> [Task to carry out]: An exact copy of every record is the expected answer.

[Stored data entries]
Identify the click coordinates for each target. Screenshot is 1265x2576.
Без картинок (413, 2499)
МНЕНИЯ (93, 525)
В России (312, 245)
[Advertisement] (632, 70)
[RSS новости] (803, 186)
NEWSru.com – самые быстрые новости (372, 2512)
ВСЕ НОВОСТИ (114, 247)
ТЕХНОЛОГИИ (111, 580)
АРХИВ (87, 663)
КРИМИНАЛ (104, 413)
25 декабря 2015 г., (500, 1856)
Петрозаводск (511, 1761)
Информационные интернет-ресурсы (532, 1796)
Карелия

> [Solution to this problem]:
Identify the click coordinates for each target. Screenshot is 1265x2576.
Без картинок (413, 2499)
МНЕНИЯ (93, 525)
В России (312, 245)
[Advertisement] (632, 70)
[RSS новости] (803, 186)
NEWSru.com – самые быстрые новости (372, 2512)
ВСЕ НОВОСТИ (114, 247)
ТЕХНОЛОГИИ (111, 580)
АРХИВ (87, 663)
КРИМИНАЛ (104, 413)
25 декабря 2015 г., (500, 1856)
Петрозаводск (511, 1761)
Информационные интернет-ресурсы (532, 1796)
Карелия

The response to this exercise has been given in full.